Esta es la clave que el premio Nobel no debe
esconder. Toda la región se resquebraja con unos peligrosos juegos de
destrucción cada vez más conectados. Sucedió en los terribles atentados
de Ankara, a semanas de las nuevas elecciones en una sociedad polarizada
en torno a Erdogan y la lucha por la igualdad de los kurdos. Sucede en
la tensa situación de Palestina, que reproduce una espiral de violencia
cotidiana en el callejón sin salida de la colonización creciente, sin
horizonte de solución alguno. Sigue sucediendo en Siria, donde los
conflictos que enterraron las ansias de reformas lanzadas en 2011, en
una suma de guerras regionales, dejó espacio para el auge del Estado
Islámico. La llegada de cientos de miles de refugiados a Europa ha
puesto sobre la mesa una situación que parecía lejana y que los
bombardeos de las coaliciones de Estados Unidos y Rusia, lejos de
solucionar, sólo agravan.
Para no dejar que este Nobel de la Paz, que reconoce
el bravo proceso de Túnez, languidezca como otros, debe haber un cambio
profundo de la orientación de la política exterior de nuestro país y de
la propia Unión Europea. Continuar con políticas intervencionistas o de
falsa neutralidad es dejar que los conflictos se extiendan, como un
tumor, en países situados apenas a unos cientos de kilómetros de Europa.

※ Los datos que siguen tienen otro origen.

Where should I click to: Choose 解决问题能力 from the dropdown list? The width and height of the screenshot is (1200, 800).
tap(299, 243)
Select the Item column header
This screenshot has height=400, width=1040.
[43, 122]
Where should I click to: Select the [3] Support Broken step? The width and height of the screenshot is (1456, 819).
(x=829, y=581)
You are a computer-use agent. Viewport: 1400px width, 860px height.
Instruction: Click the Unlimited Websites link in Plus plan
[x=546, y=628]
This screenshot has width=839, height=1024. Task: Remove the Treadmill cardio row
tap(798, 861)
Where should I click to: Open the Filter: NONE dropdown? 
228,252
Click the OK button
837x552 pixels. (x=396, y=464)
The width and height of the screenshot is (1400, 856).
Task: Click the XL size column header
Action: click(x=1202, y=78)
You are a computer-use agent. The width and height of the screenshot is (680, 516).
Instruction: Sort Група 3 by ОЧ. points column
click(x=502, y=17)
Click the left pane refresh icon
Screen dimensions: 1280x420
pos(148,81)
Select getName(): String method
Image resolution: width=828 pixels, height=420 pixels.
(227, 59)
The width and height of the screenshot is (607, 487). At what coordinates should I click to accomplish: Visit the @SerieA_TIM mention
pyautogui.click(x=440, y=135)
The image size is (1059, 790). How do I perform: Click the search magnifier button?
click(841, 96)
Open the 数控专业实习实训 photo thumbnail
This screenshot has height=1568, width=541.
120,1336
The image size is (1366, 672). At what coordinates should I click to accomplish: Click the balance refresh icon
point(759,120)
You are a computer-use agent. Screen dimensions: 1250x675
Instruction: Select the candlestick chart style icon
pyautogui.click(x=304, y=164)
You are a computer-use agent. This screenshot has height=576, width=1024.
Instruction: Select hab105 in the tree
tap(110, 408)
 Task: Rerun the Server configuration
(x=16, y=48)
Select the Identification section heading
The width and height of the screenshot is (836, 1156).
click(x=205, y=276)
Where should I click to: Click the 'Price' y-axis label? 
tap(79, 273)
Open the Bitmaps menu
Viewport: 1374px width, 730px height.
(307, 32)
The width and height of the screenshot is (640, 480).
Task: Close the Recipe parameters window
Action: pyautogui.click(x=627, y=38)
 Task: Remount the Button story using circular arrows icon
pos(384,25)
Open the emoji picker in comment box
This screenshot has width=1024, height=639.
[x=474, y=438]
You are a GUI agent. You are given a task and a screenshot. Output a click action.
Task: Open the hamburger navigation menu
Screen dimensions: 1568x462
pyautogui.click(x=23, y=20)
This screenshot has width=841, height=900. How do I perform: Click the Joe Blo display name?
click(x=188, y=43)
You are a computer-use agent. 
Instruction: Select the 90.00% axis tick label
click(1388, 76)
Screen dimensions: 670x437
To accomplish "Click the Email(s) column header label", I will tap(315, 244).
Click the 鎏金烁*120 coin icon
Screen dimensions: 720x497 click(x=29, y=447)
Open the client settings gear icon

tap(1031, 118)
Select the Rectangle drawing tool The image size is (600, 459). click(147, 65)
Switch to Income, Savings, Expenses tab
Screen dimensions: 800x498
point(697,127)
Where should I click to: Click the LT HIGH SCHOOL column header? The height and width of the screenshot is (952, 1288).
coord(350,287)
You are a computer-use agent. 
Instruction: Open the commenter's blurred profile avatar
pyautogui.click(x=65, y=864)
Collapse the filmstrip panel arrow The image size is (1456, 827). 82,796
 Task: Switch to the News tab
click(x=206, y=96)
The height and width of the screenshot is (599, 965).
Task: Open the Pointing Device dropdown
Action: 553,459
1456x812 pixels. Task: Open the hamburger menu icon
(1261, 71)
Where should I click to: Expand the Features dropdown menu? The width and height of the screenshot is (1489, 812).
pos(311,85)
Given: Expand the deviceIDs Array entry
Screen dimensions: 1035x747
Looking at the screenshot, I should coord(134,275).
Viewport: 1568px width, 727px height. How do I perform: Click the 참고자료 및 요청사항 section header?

Por justicia con las personas que ansían democracia y justicia social, o
por egoísmo para no sufrir las consecuencias en nuestros propios
países, debemos promover un cambio profundo de nuestra política exterior
a corto, medio y largo plazo.
Debemos respetar y promover unas relaciones
económicas más justas a ambos lados del Mediterráneo, con la idea de que
si las poblaciones tienen derechos y una vida digna alcanzarán esa
seguridad humana que propugna la ONU. Hacer que la política cerrada de
intereses geopolíticos deje paso a una mirada más justa y multilateral.
Promover negociaciones políticas para acabar con los conflictos, en vez
de integrar y alentar coaliciones militares lideradas por otros países.
Establecer relaciones en pie de igualdad y aprender de procesos como el
de las Comisiones de la Verdad para las víctimas de las dictaduras
tunecinas, que tanta falta harían en un país como el nuestro, que sigue
añorando a miles de desaparecidos sin palabra, sin memoria y sin
justicia.
Reconocer y premiar al Cuarteto negociador que
desbloqueó el enfrentamiento civil entre bandos de 2013 no debe
servirnos para olvidar los graves problemas que afectan a la región. Más
bien debe incitarnos a honrar, recuperar y hacer nuestros los esfuerzos
de la sociedad civil que, con su lucha ejemplar por la paz, la dignidad
y la democracia, encendieron la mecha de la revolución.
David Perejil y Pablo Bustinduy son miembros de la secretaría de Relaciones Internacionales de Podemos.